To determine the fixed profit target we can use a risk-reward ratio.
If we place a stop loss with a distance of 20 pips then we can set a target of at least 20 pips too.
This is a risk-reward ratio of 1: 1, you can use a higher risk-reward ratio like 1: 2.
Risk reward ratio of 1: 2 refers to the target profit twice greater than the stop loss distance.
But sometimes after breakout inside bar candle, especially when the market is trending.
This can provide a strong trend pressure so that by using a trailing stop.
You will have more chances of getting the maximum profit.
Forex trading is not only a matter of target profit but also risk has become a part of trading.
Placing stop loss is crucial in risk management.

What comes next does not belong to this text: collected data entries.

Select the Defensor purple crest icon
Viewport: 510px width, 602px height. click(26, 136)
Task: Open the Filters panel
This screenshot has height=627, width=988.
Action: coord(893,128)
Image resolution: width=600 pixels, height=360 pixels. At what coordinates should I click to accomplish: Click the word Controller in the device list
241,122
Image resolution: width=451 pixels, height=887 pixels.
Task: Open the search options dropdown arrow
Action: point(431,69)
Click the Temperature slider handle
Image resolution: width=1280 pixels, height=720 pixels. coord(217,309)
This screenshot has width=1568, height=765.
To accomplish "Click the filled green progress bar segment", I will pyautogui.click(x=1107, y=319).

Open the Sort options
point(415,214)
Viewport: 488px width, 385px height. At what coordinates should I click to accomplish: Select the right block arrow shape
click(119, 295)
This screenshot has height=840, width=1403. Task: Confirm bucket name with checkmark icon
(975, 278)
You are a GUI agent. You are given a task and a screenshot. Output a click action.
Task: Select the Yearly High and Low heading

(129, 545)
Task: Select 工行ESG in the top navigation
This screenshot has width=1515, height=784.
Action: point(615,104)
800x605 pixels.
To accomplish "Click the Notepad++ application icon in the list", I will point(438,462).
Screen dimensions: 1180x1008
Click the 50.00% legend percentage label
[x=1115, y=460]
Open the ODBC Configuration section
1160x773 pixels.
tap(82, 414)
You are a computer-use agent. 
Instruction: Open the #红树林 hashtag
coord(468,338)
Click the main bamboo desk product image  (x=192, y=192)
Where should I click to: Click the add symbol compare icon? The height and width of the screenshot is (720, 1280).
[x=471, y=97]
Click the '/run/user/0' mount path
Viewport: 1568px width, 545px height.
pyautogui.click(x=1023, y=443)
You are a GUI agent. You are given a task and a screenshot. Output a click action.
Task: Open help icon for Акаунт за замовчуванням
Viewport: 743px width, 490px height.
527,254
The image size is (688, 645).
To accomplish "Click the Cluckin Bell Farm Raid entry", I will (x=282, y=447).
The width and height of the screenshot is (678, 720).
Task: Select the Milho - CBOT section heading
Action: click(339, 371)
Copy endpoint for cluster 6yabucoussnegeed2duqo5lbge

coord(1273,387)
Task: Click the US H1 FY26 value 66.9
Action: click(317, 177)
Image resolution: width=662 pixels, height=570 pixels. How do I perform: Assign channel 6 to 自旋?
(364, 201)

How to determine and calculate the actual stop loss distance depends on each trader.
This is also related to total trading capital.
To be able to place a stop loss in accordance with the total risk that is ready to bear in a trading plan.
Then you must know how much value per pip from the size of your position.
For example, you use 0.01 lot and the value per pip is 0.10 $, each 10 pips price moves that will be worth 1 $.
So you can determine the amount of the stop loss distance if you risk an amount of 5 $.
In this case, your stop-loss is 50 pips of distance.
But this is not an absolute rule.
Some traders prefer to use the ATR indicator to calculate stop loss, others find support and resistance for stop loss.
Inside bar, strategy refers to the breakout trading system of price action.
So to place a stop loss you can use the high and low levels of the mother bar candle or the preceding bar.
Inside bar trading strategy pros and cons
Like all trading methods, it has imperfections in giving trading signals.
This is the advantage and disadvantage of using the inside bar strategy
- + Inside bar is a simple way of trading price action, the patterns that appear are easily recognized
- + This strategy can be used on all timeframes and all types of financial markets, you can use on forex trading, crypto and even stocks.
- + Clean and uncomplicated graphics, unlike using indicators, you will find it difficult to see high and low price details because they are blocked by indicator lines.
- + Easy to determine to stop loss, you only need to find the highs and lows of the mother bar candle.
- – The possible fake signal appears after the breakout occurs.
- – Requires comprehensive monitoring to find patterns, maybe you need to spend more time if you use a low timeframe.
- – Less effective when used to determine reversal patterns
Forex trading is how to look for high profitability, indeed there is no one perfect strategy.
Including using the inside bar trading strategy.
In practice, you must be able to discipline with the trading rules that you have agreed on.
It would be better if you have a small note as a trading journal.
Write down the reason you set the entry point and stop loss, also note how the results of the transaction.
In the future, you can reopen the small notes.
And will get something valuable as a valuable lesson in your trading career.